If you drive along the main northern road through South Australia with a good set of binoculars, you may soon be able to catch a glimpse of a strange, windowless jet, one that is about to embark on its maiden flight. It’s a prototype of the next big thing in aerial combat: a self-piloted warplane designed to work together with human-piloted aircraft.
The Royal Australian Air Force (RAAF) and Boeing Australia are building this fighterlike plane for possible operational use in the mid-2020s. Trials are set to start this year, and although the RAAF won’t confirm the exact location, the quiet electromagnetic environment, size, and remoteness of the Woomera Prohibited Area make it a likely candidate. Named for ancient Aboriginal spear throwers, Woomera spans an area bigger than North Korea, making it the largest weapons-testing range on the planet.
The autonomous plane, formally called the Airpower Teaming System but often known as “Loyal Wingman,” is 11 meters (38 feet) long and clean cut, with sharp angles offset by soft curves. The look is quietly aggressive.
Three prototypes will be built under a project first revealed by Boeing and the RAAF in February 2019. Those prototypes are not meant to meet predetermined specifications but rather to help aviators and engineers work out the future of air combat. This may be the first experiment to truly portend the end of the era of crewed warplanes.
“We want to explore the viability of an autonomous system and understand the challenges we’ll face,” says RAAF Air Commodore Darren Goldie.
Australia has chipped in US $27 million (AU $40 million), but the bulk of the cost is borne by Boeing, and the company will retain ownership of the three prototypes. Boeing says the project is the largest investment in uncrewed aircraft it’s ever made outside the United States, although a spokesperson would not give an exact figure.

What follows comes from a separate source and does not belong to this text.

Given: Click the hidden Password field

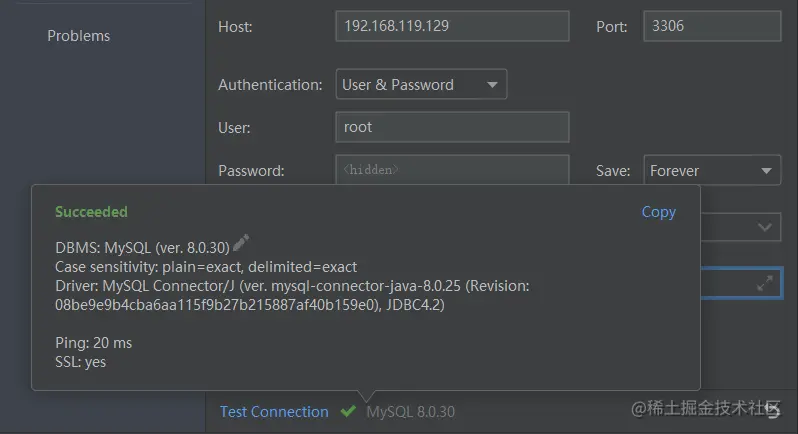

The RAAF already operates a variety of advanced aircraft, such as Lockheed Martin F-35 jets, but these $100 million fighters are increasingly seen as too expensive to send into contested airspace. You don’t swat a fly with a gold mallet. The strategic purpose of the Wingman project is to explore whether comparatively cheap and expendable autonomous fighters could bulk up Australia’s air power. Sheer strength in numbers may prove handy in deterring other regional players, notably China, which are expanding their own fleets.
“Quantity has a quality of its own,” Goldie says. (end of excerpt)
Click here for the full story, on the IEEE website.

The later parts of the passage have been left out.